** PAGE EXTRACT **
Start
What is a cryptocurrency again?

Let’s remind the reader of how a cryptocurrency is defined. First and foremost, a cryptocurrency is a ledger of transactions. Imagine that if we were to register a group of people, and assign a number to each initially, allowing them to buy and sell between each other. Each starts out with their initial number but is free to trade as they wish, as long their transactions are consistent with their initial number and the historical record. As time rolls on, and as new people are added to this register, the ledger has documented all the payments in this mini-economy, and enables further payment between parties. This is why we can use the term “currency” in this context.


In order for a cryptocurrency to be useable, however, there needs to be proof that it isn’t subject to any fraud. If anybody registering transactions is able to tamper past records, they will be able to erase their past purchases, to appear that they haven’t actually spent any money. Any such modification, occurring even rarely, would make the ledger untrustworthy.


In the financial sector, there are real-world organizations hiring people to run checks on these transactions. The whole point of a cryptocurrency, however, is to remove any need for intermediaries. They cost money, or are in some cases simply unavailable. A cryptocurrency replaces a central trusted authority with a network, forcing each node (member of the network) to verify any new transactions.

The meaning of mining

When new transactions are created, they are sent to the entire network, and then each node assembles the transactions into a block. Once this is done, each node needs to complete a difficult mathematical puzzle, which requires time and energy. Time, because the calculations are long, and energy, because running a computer requires electricity (and therefore money).  This process is referred to as mining. The first node to finish this broadcasts the block to the entire network, with the other remaining nodes verifying that the block has valid transactions.
End
** DATA SEGMENT **
Start
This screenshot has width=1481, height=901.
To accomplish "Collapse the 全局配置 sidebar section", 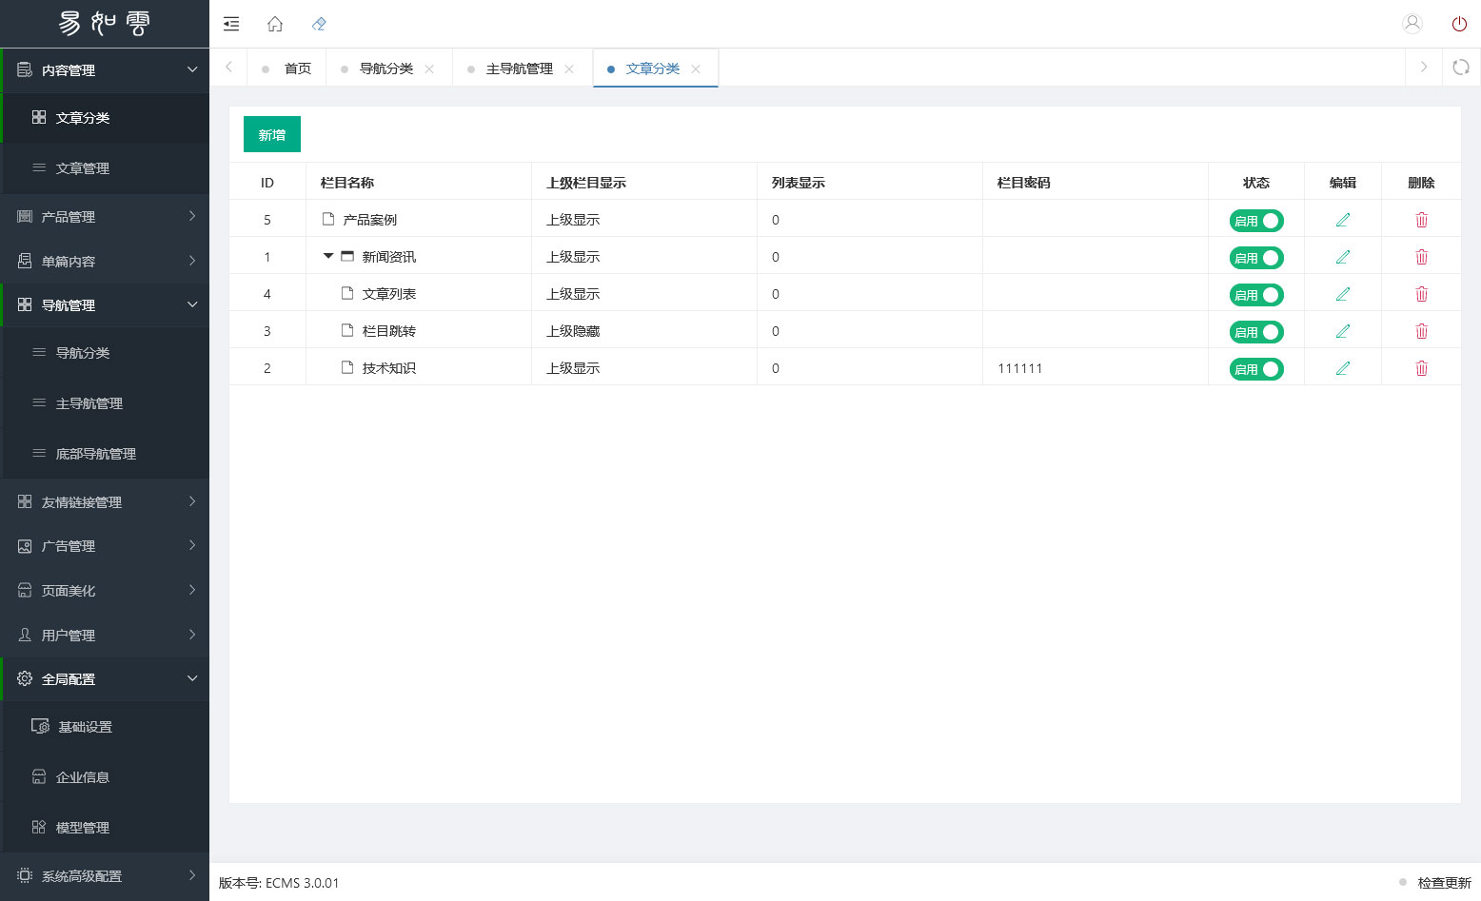I will click(x=105, y=679).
End
** WHAT YOU WILL DO **
**A)** In the cryptocurrency passage, what steps of the process under "The meaning of mining" are described? List them in order.
**B)** Extend the cryptocurrency passage with two paragraphs that pick up right after its final sentence.
The lines play no part in this work.

** ANSWER LIST **
**A)**
1. New transactions are sent to the entire network.
2. Each node assembles the transactions into a block.
3. Each node completes a difficult mathematical puzzle, which takes time and energy.
4. The first node to finish broadcasts the block to the entire network.
5. The remaining nodes verify that the block has valid transactions.

**B)**
The trust trick

The trick of creating trust is in the network’s requirement of resource expenditure. The blocks that will be accepted by the network are those which create the longest chain of valid transactions. As a result, the dishonest node that is attempting fraud would need to be able to “mine” a false series of transactions (a type of alternative record) faster than the remaining network. The computing power of the fraudulent node would have to be higher than half of the network (hence the name “51% attack”) for this to happen reliably. This would mean that the scammer would need to mobilize more computing power than half of the entire global bitcoin network. Achieving this would be so costly that it would completely defeat the purpose at any attempt of fraudulent gain of Bitcoin.

These results call for some thought. Starting with purely technical details like network rules and mathematical puzzles, we have arrived at creating a means of payment, and therefore a form of trust. This is an instance where a problem of a social nature can be addressed by technological means. For now, there may be only a minority of legitimate uses for cryptocurrencies. It would seem however that cryptocurrencies are very much a product of their time. As there has been a sharp increase in protectionist tendencies very recently, the payment applications for cryptocurrencies are very likely to increase.